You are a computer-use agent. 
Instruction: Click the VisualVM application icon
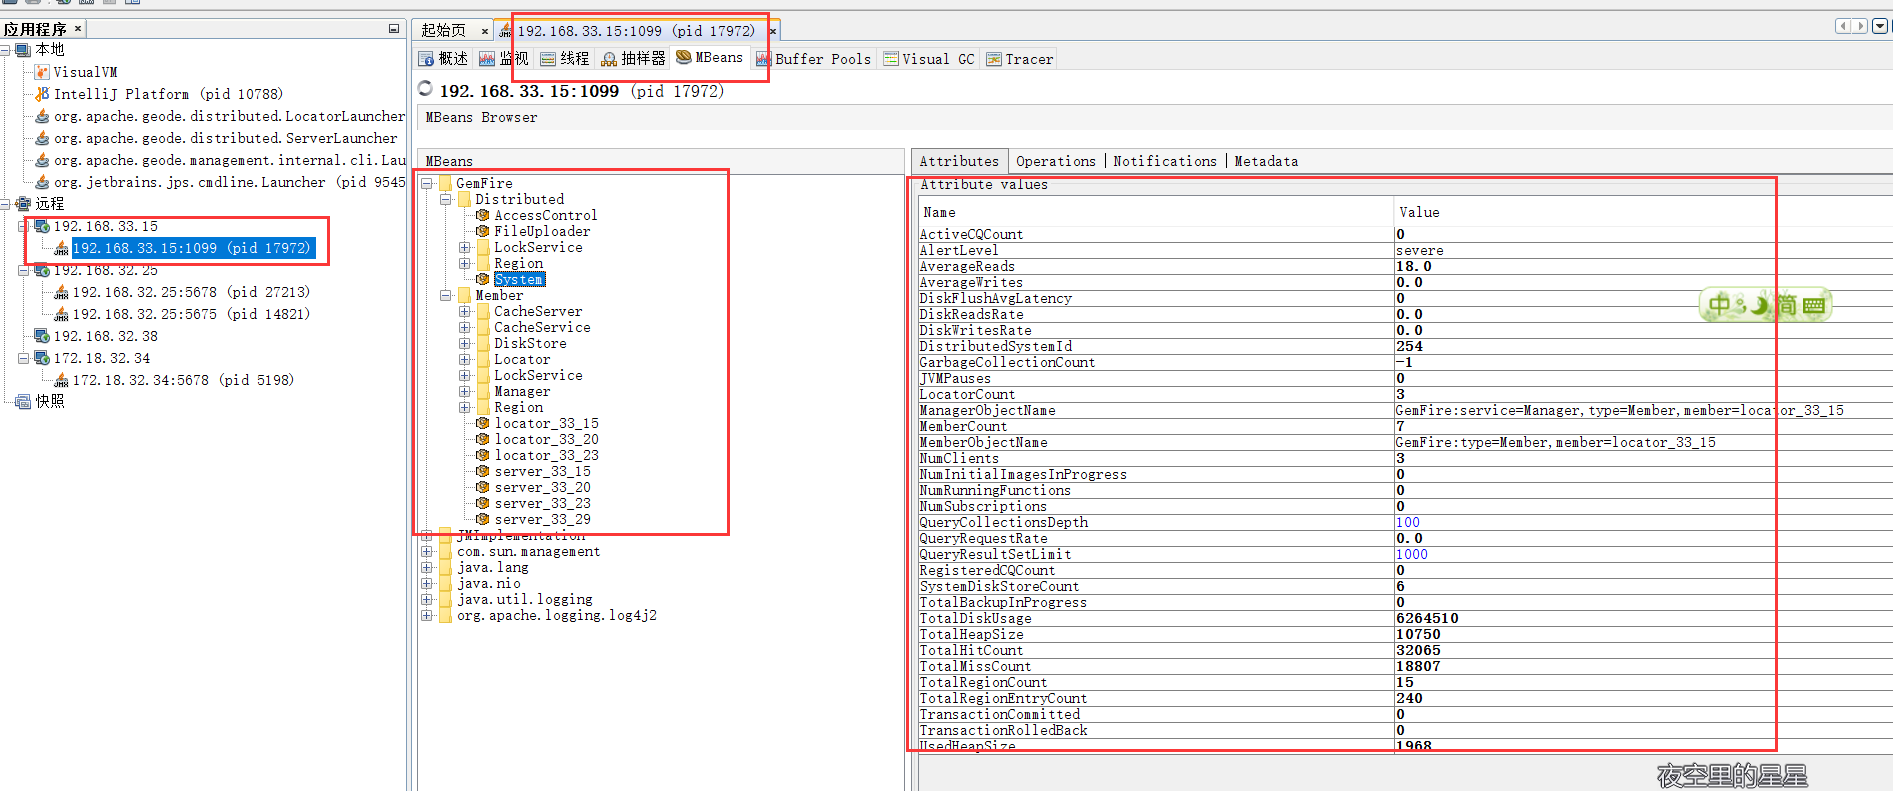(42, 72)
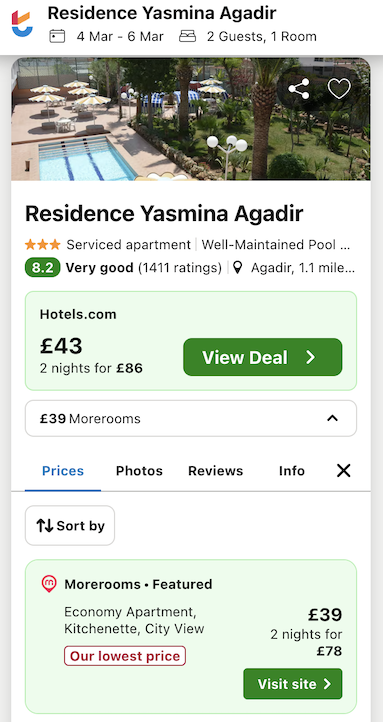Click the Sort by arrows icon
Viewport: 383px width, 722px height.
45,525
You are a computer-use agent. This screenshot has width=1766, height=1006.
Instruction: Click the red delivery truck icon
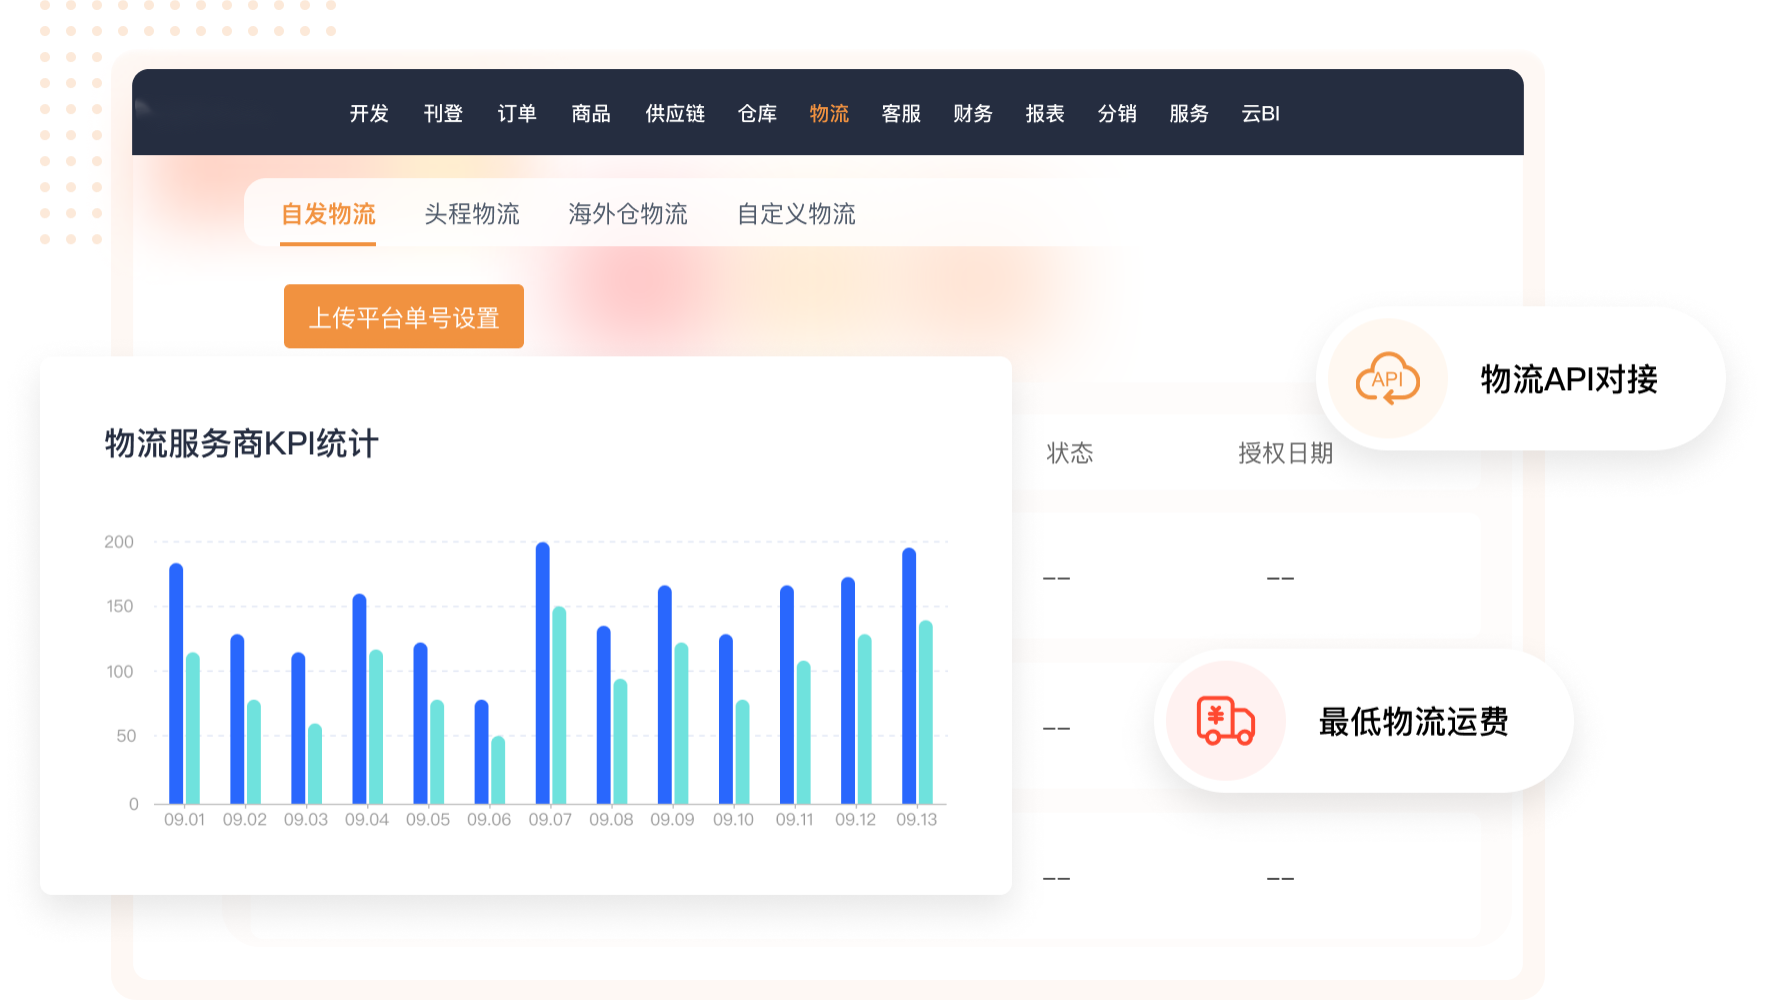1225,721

- Set problem
Count the lines in the records above that contain the string "agent" and give only that number.

- Exercise answer
2